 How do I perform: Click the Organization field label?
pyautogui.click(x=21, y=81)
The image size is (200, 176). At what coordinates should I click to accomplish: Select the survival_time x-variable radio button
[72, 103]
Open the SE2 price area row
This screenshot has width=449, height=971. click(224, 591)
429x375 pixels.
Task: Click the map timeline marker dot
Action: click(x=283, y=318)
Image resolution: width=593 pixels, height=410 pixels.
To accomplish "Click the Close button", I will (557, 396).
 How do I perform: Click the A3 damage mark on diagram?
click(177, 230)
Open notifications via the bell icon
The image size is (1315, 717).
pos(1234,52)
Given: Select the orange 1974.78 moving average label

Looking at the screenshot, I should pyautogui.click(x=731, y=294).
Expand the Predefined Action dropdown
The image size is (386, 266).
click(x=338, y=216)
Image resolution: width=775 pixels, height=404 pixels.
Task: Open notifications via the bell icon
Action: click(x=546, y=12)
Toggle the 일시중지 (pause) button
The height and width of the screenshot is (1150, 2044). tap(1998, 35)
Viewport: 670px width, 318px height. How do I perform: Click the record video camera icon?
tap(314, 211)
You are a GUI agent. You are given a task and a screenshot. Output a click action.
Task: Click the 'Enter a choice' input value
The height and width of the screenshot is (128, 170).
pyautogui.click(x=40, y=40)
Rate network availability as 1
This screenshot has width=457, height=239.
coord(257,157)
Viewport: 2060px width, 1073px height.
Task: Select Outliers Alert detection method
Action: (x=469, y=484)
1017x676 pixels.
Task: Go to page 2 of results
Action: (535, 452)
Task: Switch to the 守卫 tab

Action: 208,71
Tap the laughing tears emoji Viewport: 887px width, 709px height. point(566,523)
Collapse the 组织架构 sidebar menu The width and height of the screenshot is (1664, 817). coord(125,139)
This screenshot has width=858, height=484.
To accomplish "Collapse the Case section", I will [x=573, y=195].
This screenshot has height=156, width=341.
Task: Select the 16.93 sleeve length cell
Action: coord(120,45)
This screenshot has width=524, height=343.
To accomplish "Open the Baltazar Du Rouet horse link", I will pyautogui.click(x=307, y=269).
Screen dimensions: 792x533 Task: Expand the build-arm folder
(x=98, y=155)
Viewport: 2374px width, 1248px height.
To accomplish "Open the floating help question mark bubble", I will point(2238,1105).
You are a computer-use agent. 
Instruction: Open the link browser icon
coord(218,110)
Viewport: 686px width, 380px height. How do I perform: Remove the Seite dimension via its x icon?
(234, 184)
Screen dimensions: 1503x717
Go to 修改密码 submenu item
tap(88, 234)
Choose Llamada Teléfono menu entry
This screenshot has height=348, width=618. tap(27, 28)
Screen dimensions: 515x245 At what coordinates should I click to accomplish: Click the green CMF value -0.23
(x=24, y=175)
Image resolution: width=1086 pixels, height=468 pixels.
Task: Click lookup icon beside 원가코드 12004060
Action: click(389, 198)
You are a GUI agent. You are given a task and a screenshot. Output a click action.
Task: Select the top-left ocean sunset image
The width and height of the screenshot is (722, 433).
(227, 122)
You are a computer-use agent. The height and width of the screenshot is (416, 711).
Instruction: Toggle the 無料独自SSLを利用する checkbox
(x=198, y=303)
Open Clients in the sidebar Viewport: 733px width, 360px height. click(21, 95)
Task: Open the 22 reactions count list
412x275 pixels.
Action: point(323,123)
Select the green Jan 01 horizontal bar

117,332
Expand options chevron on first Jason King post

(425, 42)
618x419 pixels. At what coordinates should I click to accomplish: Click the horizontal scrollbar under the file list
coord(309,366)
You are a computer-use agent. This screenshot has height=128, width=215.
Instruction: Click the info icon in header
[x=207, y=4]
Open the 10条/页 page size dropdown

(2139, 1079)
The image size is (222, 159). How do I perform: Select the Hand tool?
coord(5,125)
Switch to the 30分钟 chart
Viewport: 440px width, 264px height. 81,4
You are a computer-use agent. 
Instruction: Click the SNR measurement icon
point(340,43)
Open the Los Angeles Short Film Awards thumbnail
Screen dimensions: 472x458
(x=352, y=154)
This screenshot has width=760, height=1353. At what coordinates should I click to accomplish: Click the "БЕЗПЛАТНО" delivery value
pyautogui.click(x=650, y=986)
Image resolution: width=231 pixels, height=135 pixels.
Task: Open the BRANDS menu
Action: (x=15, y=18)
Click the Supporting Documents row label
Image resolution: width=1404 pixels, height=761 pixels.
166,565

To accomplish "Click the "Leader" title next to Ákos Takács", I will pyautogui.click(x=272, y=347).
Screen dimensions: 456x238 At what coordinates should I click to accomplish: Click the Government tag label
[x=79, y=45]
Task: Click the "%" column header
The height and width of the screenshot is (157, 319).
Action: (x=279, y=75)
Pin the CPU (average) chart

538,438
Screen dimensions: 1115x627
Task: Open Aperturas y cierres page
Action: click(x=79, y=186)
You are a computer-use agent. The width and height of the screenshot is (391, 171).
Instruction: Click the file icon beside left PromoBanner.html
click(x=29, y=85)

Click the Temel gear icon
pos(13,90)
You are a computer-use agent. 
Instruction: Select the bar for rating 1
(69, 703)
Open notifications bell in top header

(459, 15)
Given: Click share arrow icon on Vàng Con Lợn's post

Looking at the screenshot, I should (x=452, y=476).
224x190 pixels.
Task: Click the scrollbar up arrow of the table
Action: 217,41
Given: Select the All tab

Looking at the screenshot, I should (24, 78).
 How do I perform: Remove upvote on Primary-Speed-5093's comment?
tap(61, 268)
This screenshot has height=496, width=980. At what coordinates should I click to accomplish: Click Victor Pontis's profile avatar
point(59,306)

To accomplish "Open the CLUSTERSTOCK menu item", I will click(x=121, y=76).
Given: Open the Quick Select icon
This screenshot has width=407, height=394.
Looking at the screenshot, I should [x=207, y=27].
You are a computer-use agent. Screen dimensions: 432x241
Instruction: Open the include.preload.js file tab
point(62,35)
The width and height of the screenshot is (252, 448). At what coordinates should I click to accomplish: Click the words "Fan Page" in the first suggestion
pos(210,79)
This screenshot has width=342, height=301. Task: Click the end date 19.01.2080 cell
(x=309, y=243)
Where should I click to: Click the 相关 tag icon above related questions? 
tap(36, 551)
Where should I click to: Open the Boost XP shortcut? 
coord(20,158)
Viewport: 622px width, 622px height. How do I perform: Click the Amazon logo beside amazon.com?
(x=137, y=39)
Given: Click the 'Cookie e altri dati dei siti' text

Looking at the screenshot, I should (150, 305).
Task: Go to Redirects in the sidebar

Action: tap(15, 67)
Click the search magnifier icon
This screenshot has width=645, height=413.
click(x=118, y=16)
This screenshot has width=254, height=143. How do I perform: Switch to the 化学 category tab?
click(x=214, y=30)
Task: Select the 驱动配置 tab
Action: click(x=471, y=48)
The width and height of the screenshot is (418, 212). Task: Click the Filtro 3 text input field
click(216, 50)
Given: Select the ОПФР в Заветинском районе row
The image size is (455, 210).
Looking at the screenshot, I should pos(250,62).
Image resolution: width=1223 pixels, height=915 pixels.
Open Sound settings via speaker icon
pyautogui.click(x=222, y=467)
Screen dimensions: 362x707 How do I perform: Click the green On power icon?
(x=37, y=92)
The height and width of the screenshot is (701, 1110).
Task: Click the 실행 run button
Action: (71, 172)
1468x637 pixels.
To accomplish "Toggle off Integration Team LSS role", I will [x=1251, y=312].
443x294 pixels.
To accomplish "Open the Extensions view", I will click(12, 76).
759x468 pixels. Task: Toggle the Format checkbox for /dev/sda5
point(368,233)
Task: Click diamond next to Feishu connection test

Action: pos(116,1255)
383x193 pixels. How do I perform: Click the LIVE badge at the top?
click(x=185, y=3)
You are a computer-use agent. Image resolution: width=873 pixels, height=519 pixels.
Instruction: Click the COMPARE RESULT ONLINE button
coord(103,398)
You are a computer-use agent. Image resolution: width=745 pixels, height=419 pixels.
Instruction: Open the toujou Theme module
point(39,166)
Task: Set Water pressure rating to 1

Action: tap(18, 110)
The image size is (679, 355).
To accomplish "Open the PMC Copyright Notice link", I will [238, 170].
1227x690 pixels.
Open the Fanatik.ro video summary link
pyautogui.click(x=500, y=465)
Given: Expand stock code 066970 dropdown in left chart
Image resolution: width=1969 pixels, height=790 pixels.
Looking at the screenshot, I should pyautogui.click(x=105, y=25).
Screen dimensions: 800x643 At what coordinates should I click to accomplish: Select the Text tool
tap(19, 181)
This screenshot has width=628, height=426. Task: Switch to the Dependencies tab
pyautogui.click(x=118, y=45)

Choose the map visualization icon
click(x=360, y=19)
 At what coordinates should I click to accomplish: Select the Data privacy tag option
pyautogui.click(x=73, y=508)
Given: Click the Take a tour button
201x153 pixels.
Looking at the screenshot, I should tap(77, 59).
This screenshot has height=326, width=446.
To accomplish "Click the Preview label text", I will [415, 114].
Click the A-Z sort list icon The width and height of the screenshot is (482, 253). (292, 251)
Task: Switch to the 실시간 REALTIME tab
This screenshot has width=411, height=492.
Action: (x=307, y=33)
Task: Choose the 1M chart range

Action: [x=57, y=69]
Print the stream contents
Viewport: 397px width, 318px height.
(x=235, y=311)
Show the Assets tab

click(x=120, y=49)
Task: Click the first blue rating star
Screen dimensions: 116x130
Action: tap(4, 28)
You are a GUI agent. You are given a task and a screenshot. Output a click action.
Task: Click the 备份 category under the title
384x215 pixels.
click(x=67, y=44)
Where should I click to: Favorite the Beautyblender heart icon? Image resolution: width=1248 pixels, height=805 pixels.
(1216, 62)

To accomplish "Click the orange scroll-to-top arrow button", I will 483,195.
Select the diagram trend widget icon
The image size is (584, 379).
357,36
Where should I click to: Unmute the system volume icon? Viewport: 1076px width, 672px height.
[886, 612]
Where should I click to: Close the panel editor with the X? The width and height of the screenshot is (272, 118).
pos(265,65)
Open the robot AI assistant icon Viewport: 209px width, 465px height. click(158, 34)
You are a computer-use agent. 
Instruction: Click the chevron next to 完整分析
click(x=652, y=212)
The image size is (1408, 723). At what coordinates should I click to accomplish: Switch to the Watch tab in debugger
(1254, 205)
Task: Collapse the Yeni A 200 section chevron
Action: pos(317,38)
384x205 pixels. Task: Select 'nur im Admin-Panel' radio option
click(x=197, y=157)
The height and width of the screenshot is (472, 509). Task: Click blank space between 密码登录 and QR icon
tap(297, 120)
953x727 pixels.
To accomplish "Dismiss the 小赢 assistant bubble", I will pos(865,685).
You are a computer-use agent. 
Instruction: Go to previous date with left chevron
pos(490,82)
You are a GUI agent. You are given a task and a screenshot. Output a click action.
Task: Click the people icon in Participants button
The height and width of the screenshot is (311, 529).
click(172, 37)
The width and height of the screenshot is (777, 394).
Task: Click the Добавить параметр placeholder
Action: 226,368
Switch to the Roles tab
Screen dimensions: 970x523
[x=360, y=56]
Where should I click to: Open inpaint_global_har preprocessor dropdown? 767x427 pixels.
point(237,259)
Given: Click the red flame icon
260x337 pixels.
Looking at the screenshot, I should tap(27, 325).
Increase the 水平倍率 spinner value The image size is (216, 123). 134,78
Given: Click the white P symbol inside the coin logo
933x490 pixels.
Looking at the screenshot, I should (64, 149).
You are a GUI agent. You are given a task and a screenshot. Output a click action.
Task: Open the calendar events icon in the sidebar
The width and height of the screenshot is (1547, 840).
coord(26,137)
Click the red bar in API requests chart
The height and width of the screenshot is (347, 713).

▸ Exercise instructions
Format the lines above, from the first line of the records through the line holding "tap(314, 211)" inclusive, as a JSON list of strings with one string per line. Leave out blank lines.

▸ Output
[
  " How do I perform: Click the Organization field label?",
  "pyautogui.click(x=21, y=81)",
  "The image size is (200, 176). At what coordinates should I click to accomplish: Select the survival_time x-variable radio button",
  "[72, 103]",
  "Open the SE2 price area row",
  "This screenshot has width=449, height=971. click(224, 591)",
  "429x375 pixels.",
  "Task: Click the map timeline marker dot",
  "Action: click(x=283, y=318)",
  "Image resolution: width=593 pixels, height=410 pixels.",
  "To accomplish \"Click the Close button\", I will (557, 396).",
  " How do I perform: Click the A3 damage mark on diagram?",
  "click(177, 230)",
  "Open notifications via the bell icon",
  "The image size is (1315, 717).",
  "pos(1234,52)",
  "Given: Select the orange 1974.78 moving average label",
  "Looking at the screenshot, I should pyautogui.click(x=731, y=294).",
  "Expand the Predefined Action dropdown",
  "The image size is (386, 266).",
  "click(x=338, y=216)",
  "Image resolution: width=775 pixels, height=404 pixels.",
  "Task: Open notifications via the bell icon",
  "Action: click(x=546, y=12)",
  "Toggle the 일시중지 (pause) button",
  "The height and width of the screenshot is (1150, 2044). tap(1998, 35)",
  "Viewport: 670px width, 318px height. How do I perform: Click the record video camera icon?",
  "tap(314, 211)"
]